The removal of trim and matrix waste, if not managed properly, can create just such a back-up. This paper discusses the current method of removing this waste and addresses the industry trends driving the choice of pneumatic type waste removal. It also will delve into a description of how these systems work and the determining factors to consider in specifying them.
Industry Trends
Production Speed and Efficiency
As with all aspects of the business, increased competition, narrower profit margins and greater end-use demands are compelling flexographic label printers to be ever alert to ways to fine-tune their operations to achieve and sustain maximum speed and efficiency in their equipment. Anathema to good business practices is equipment downtime because it is money not earned. If personnel are "on the clock" and the bank is holding paper on your presses, money not earned represents lost profits and lost business opportunities.

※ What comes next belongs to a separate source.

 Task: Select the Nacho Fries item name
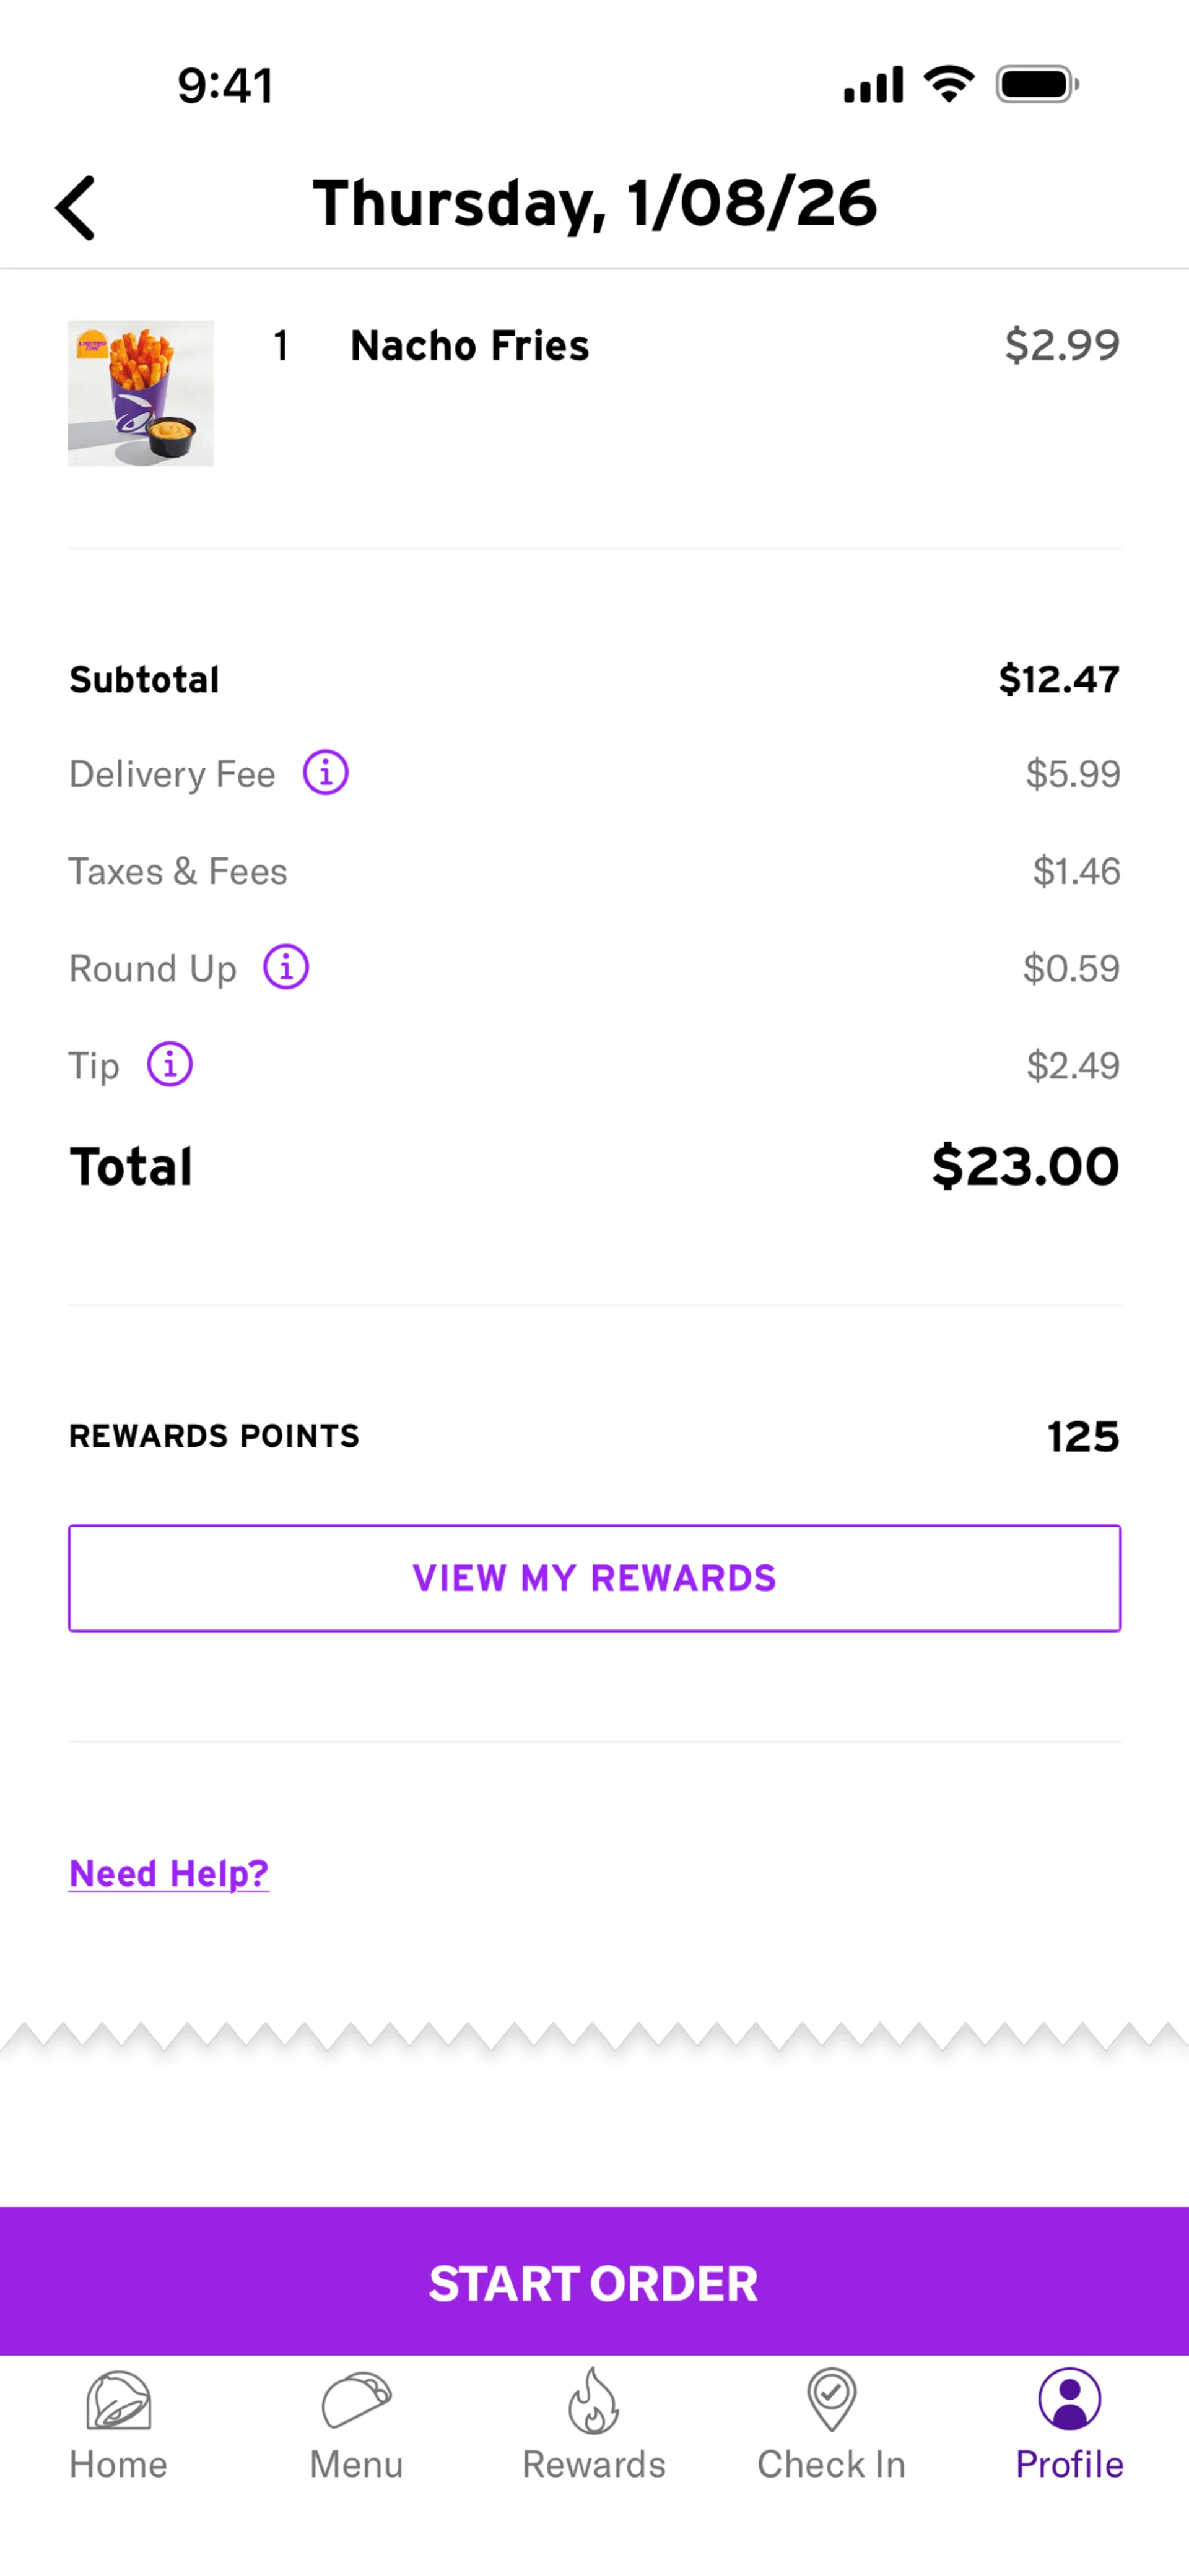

Though it is often overlooked, the efficient and easy removal of trim and matrix waste is a critical part of sustaining maximum productivity in the printing operation. The conventional method of rewinding trim and matrix waste has become an impediment to efficient operation. To minimize waste and, thereby, maximize profits, label printers are decreasing the trim width and the amount of matrix. This makes it more difficult to rewind waste because it is more susceptible to breakage causing interruption of the printing operation. Similarly, the substrate gauge is decreasing to breakage, again interrupting operation.

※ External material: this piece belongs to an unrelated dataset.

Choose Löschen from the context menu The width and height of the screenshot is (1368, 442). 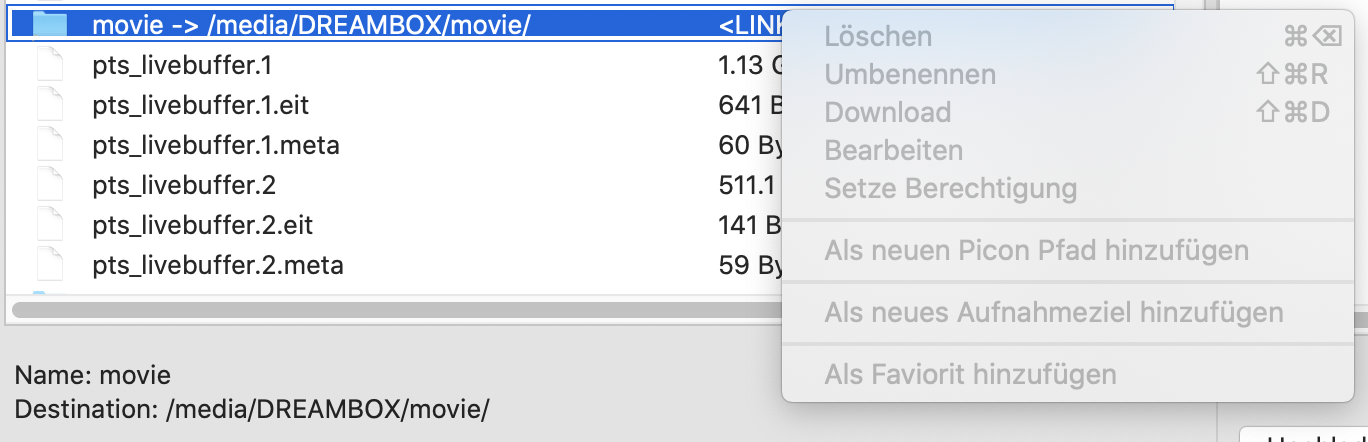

Non-stop operation is critical to cover the cost of the printing equipment and recoup a respectable profit. Line interruption represents an impediment to that goal. In addition to trim and matrix breakage, the operation is stopped when the rewound waste has to be removed. These are more than minor annoyances when you consider that many printers now employ butt splicing on the unwind and rewind to attain continuous operation. In fact, they run counter to this trend.
Product Quality
Because waste rewinds compel machine operators to monitor waste removal in addition to monitoring the money-making aspect of their job, label printing, print quality is vulnerable.

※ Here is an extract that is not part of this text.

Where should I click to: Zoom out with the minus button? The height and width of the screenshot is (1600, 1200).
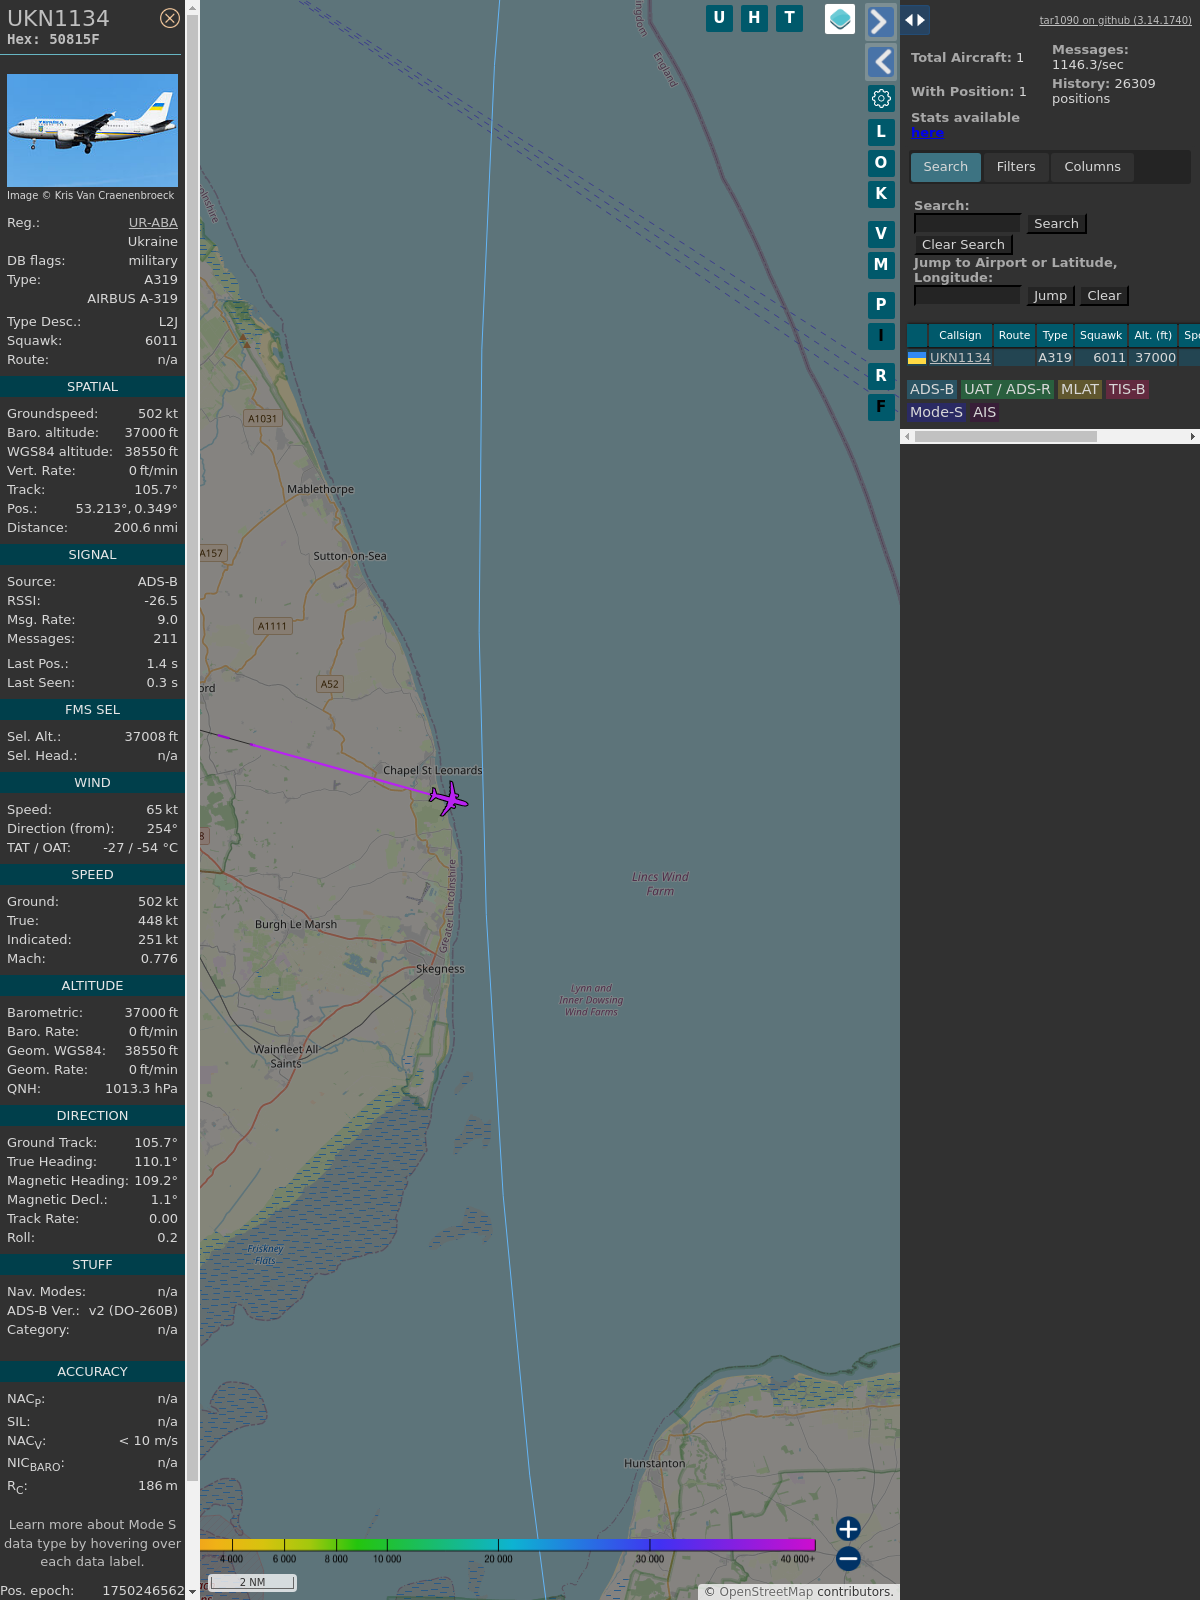tap(848, 1558)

You cannot ensure total quality management if an operator spends anything less than all his or her time monitoring the proper application of inks and coatings on substrate. If that operator has to make sure the trim rewind is running properly, that the matrix has not broken, that the spool is not overfilling, then he or she is not devoting his or her full attention to the most important aspect of his or her job. In the end, product quality is vulnerable and, by extension, so is your business relationship with your customers.
Safety Concerns
Similarly, if the operator is not devoting full attention to the printing operation, but is also monitoring waste rewind, the waste rewind becomes a further distraction that can negatively impact on his or her safety. Safety experts insist - quite correctly - that machine operator safety is decreased in direct relation to the number and diversity of tasks he or she must manage. Why add a non-productive task that can only add to his or her risk?
Waste Recycling
To recycle waste, as many jurisdictions now dictate, it has to be segregated properly. Wound waste presents problems here, too, by adding paperboard rewind cores to the mix.
Pneumatic Waste Removal
There are basically two types of pneumatic waste removal that address all of these potential impediments to p
roductivity, profitability, safety and recyclability: centralized waste removal systems and venturi waste removal systems. Each has its appropriate applications.
Regardless of the specific application, by ridding the individual printing operation of the burden of managing waste rewind, the accompanying threats to productivity, product quality, worker safety and recyclability are eliminated.